Раненых не было. Солдаты шустро повылезали из ровика, принялись резать хлеб на разостланной плащ-палатке, устраивались над котелками с остывшей перловкой. Петрушин, похоже, уже позавтракал и не обнаруживал интереса к еде. Достав из кармана «бархотку», поставил на станину ногу и стал драить сапог. Потом принялся старательно начищать другой. Из всех сержантов в полку он единственный щеголял в новых хромовых сапогах, о чистоте которых не переставал заботиться. Надраив сапоги и со всех сторон полюбовавшись ими, вдруг вспомнил:
– А где мой трофей?
– Какой трофей? – непонимающе спросил я.
– Велосипед.
– Велосипед комбриг отобрал.
– Да ну? Так и отобрал?
– Спроси у Кононка, расскажет.
Петрушин вопросительно уставился на Кононка, который с таким же молодым Атрощенко ел из котелка на бруствере. Кононок улыбнулся.
– Отобрал.
– Так я и поверил! – засомневался санинструктор. – Спрятали где-то.
Он принялся искать – возле огневой, заглянул в опустевший ровик, за штабель снарядных ящиков, под брезентовый полог.

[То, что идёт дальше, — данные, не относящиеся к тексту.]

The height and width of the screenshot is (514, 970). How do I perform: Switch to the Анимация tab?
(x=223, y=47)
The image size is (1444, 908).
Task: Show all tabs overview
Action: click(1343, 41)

– Не ищи, не найдешь, – вдруг сказал Медведев. – Комбриг приказал отдать.
– Кому отдать?
– А у кого взял.
«Ну зачем было сообщать об этом», – раздраженно подумал я. Пусть бы искал где хочет. Но Петрушин уже смекнул, что командир орудия не обманывает, и молча перескочил через невысокий бруствер.
– Ты куда?
Невнятно проворчав что-то в ответ, Петрушин скорым шагом направился к коттеджу. Мне это совсем не понравилось, но что было делать. По службе он мне не подчинялся, а жаловаться комбату не имело смысла: комбат с этим сержантом был в особенных отношениях. Санинструктор нередко таскал ему фляги с вином, выручал, когда тот, перебрав, отлеживался в кабине «Студебеккера», на все вопросы отвечая по телефону: комбат болен, диагноз – малярия. У нас и в самом деле болели малярией, только не комбат. У комбата были другие болезни.
Стрельба вроде прекратилась с обеих сторон, закатилось за вершины гор далекое эхо – надолго или нет, неизвестно. Санинструктор перешел мостки, решительно перемахнул через невысокую металлическую калитку и направился к дверям коттеджа. Эта его решимость встревожила меня, словно я уже имел какое-то отношение к этому жилищу. Я выскочил с огневой и, припадая на ушибленную ногу, перешел мостик, перелез через ограду. Из дома никто не показывался, и Петрушин колотил в тяжелые двери.